The camera was a Sony a99 and the lens was the 85mm 1.5 Rokinon, cine version. This is one of the last many portraits done over two days.  I like everything about it so I wanted to share it with you, my VSL readers.


  1. Beautiful lady, beautifully photographed.

  2. Beautiful model and great portrait. You will have me getting some form of continuous lighting soon if you keep posting these type of portraits. Thanks Kirk

  3. I have an honest question Kirk. While it would be my instinct to focus on the nearest eye if my DOF was too shallow to keep them both equally in focus, however you have chosen the far eye, was that a conscious decision, a habit or were you simply focusing on her far eye without realizing the near eye would fall out of focus?

    I do ask, as personally, I wouldn't put the far eye and have never read why... anyone else is welcome to chime in here.

    Aside form that, attractive subject, lovely soft lighting, but I do really like her almost vulnerable expression.

    All the best.

    1. I'll try to give you an honest answer. First of all there is no school of thought that says focus on the back eye is good. This image started life as a much more expansive photograph with the model composed from waist up and with generous headroom. I was using a fast, manual focus lens on the camera and I'll just have to admit that I didn't use enough magnification to accurately set front eye focus. And it's possible that the model shifted poses after my initial focus. But...while I would have liked the front eye to be a bit sharper it only became apparent to me after you pointed it out. I like the portrait for the expression, the lighting and even the depth of field. I'm willing to overlook a few technical glitches. I wish Sony, Canon and Nikon would take a page from Olympus and Panasonic and introduce the ability to chose which eye you'd like in sharp focus and constantly update focus to ensure that. I played with a GH3 yesterday. What an amazing camera...
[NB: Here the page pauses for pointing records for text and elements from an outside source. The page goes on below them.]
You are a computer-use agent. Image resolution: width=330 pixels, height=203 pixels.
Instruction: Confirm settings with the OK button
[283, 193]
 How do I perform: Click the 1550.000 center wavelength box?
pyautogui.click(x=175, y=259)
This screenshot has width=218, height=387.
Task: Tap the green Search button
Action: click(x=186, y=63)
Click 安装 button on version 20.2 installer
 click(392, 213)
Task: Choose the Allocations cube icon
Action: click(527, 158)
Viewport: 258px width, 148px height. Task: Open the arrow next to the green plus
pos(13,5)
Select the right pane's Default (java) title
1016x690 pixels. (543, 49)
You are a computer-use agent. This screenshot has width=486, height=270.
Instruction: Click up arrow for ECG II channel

    2. Thanks for the honest reply Kirk, I was just curious, and as the owner of a couple of fast MF lenses I find myself missing to some degree from time to time. It's a lovely picture, it was simply what appeared to be the accurate choice to focus there that let to my question.

      All the best!

    3. All too often I will take a photo that I really like but then will start to criticize because of a small glitch or two (one sometimes being the far eye is the sharper). I am trying to learn to stop that.

    4. Hi Kirk....I also commented on your black/white version of Victoria and the pose and her entire expression reminds me of the Vermeer painting: 'Girl with the pearl Earring'. It's possible that her name was Victoria as well, but it's not likely because it's not a common Dutch name for a girl...but who will tell?
      Well that's what I was thinking on viewing this wonderful portrait!